You can find out more about UNITE’s campaign against the cuts here: www.dontbreakbritain.org
The deficit is not as huge or disastrous as it has been presented
Ministers (and some of the press) throw around scary numbers about the deficit. But they are being used to frighten people, not to explain the problem. Here are some facts:
- The UK deficit is not high by historical or international standards – Germany, France and Japan have all got higher net debt than the UK.
- The IMF states the UK has the lowest government debt as a proportion of GDP in the G7
- Debt is currently around 70% of GDP which sounds high, yet between 1920 and 1960 government debt was never less than 100% of GDP
- UK debt is comparable to other countries’ debt levels, and the vast majority of it is held by UK institutions and is structured over a longer period of time than most other countries’ debts
- The costs of servicing the debt as a % of GDP are lower today than compared to almost every year between the end of World War 2 and 1997. </li
There are fairer ways to reduce a deficit.

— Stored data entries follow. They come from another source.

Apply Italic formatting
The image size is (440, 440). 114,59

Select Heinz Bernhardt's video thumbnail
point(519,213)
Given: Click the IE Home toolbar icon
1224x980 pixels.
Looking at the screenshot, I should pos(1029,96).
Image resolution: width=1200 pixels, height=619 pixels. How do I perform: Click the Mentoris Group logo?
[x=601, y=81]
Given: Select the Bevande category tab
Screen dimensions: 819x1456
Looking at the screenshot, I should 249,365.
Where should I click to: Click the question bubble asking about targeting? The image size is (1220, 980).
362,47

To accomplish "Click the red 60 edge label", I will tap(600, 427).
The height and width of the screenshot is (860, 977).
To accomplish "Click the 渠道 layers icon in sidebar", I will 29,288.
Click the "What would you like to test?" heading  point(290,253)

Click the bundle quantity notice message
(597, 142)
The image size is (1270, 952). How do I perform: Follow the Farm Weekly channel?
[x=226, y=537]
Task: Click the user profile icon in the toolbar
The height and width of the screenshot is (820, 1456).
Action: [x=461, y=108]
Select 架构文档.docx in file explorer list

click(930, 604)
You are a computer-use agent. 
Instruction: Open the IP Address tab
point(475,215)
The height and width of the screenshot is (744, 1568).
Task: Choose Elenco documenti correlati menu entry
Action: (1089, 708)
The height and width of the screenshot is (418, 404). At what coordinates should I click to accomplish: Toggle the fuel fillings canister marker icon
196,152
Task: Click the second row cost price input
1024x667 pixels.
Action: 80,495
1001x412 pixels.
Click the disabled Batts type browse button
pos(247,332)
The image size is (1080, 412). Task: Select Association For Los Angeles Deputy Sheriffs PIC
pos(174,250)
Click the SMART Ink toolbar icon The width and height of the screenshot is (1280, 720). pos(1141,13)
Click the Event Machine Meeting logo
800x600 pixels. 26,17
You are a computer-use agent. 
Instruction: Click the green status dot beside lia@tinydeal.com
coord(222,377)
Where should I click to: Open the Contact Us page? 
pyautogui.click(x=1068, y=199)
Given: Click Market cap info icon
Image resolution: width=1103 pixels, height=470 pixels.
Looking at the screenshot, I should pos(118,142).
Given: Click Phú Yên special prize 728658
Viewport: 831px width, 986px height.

- Approx £6bn a year could be raised by introducing the 60% tax rate on incomes over £100,000 – just as they were during the first 7 years of Mrs Thatcher’s Government.
- The tax justice network shows that approx £70billion is lost annually in tax evasion and avoidance by some large companies and very wealthy individuals – spend money on closing these loopholes and the deficit will be reduced
- The government owns approx £800billion in assets in those financial institutions it nationalised – this figure is roughly equal to the total UK debt. Obviously it makes little economic sense to sell these stakes all at once, but clearly the money is there and could be used over time. The coalition has taken no account of this.
- The richest 1% of the UK’s population own 21% of our country’s wealth. A one off 10% wealth tax on the richest 1% of the country’s population would bring in a one off £7.7 billion.
People Power can change things.
Will demonstrating make a difference? Yes it will. On a grand scale we have seen the people of Egypt challenge a military dictator and win. But on a much smaller scale every week in Britain union members make a difference to their terms and conditions by mobilising collective people power within the specific company or section or area.
Many key aspects of government policy were in neither manifesto of the coalition parties. Many have nothing to do with cutting the deficit. The £3bn cost of handing most of the NHS budget over to the private sector via GPs is a good example of both.
There is ALWAYS more than one way to do anything. Governments can and do change their minds. Employers can and do change their minds.
If the union has a meeting in your workplace on an issue and no-one turns up, then the company concerned will assume that no-one cares about the issue and will not listen to the union about it. If however everyone concerned turns up then the company concerned knows that it has to listen to the union.
So view the March 26th demonstration as a mass meeting called by the TUC. It is seeking to negotiate with the Government and persuade it to change course. If no-one turns up (very unlikely) nothing will happen. If tens of millions turn up (also unlikely) the Government will find a way to completely change course. It is up to you how this demonstration turns out.
Think about the future. The changes proposed by the coalition are not the end of the assault on public services. They are the beginning. There is no guarantee that tuition fees will not be increased again or of no future changes to the NHS.
In the future will your children or grandchildren be able to afford to go to university? Will there be a free health service for them to use?
The answer to both those questions depends upon whether you support this campaign. One Saturday is not a lot to give up for the future of our country.
The welfare state was the reward won by the generation who fought World War 2. It is up to us to defend their heritage.